More directly, $n=1$ will work. There are many more than $1122021140$ primes between $1$ and $2^{2021}$, and we can prove it.

For example, there is a lower bound on $\pi(2n)$ via the prime factorization of $\binom{2n}{n}$ (for details, see this MSE post) that tells us $$ \pi(2n)\ge \frac{n}{\log_2 (2n)} $$ so in particular, $\pi(2^{2021}) \ge \frac{2^{2020}}{2021}$. This is much larger than $1122021140$: it's a number with over $600$ digits.

Answer 2

Let $\epsilon$, $M$ be positive numbers. Then there exists $n$ such that between $n^{1+\epsilon}$ and $(n+1)^{1+\epsilon}$ there are more than $M$ prime numbers.
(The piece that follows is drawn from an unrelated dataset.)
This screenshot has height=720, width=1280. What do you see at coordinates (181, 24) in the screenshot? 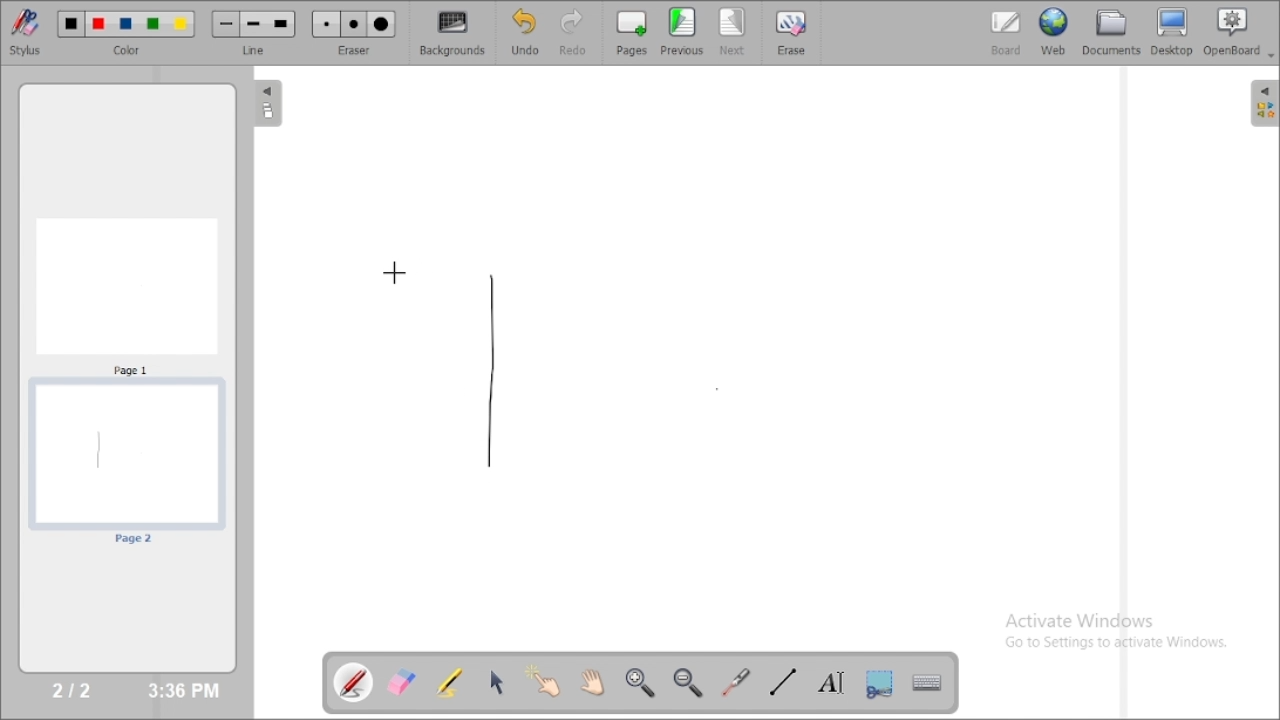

Indeed, otherwise a simple estimate would show that $$\sum_{p \textrm{ prime}} \frac{1}{p} \le M \cdot \sum_{n=1}^{\infty} \frac{1}{n^{1+\epsilon}}< \infty$$ contradiction

$\bf{Added:}$ A similar argument shows that for every increasing sequence $a_n$ with $\sum \frac{1}{a_n} < \infty$ we have $$\lim \sup_{n\to \infty} (\pi(a_{n+1}) -\pi(a_n)) = +\infty$$

Answer 3

From the question you link:

There are unconditional results by Huxley and Heath-Brown showing $(1)$ for $h=y-x$ roughly being $x^{7/12}$.

Since $h\in O(n^{2020})=O(x^{2020/2021})=\omega(x^{7/12})$, there is an unconditional proof of $(1)$. Then $(2)$ follows by simply comparing growth rates of numerator and denominator.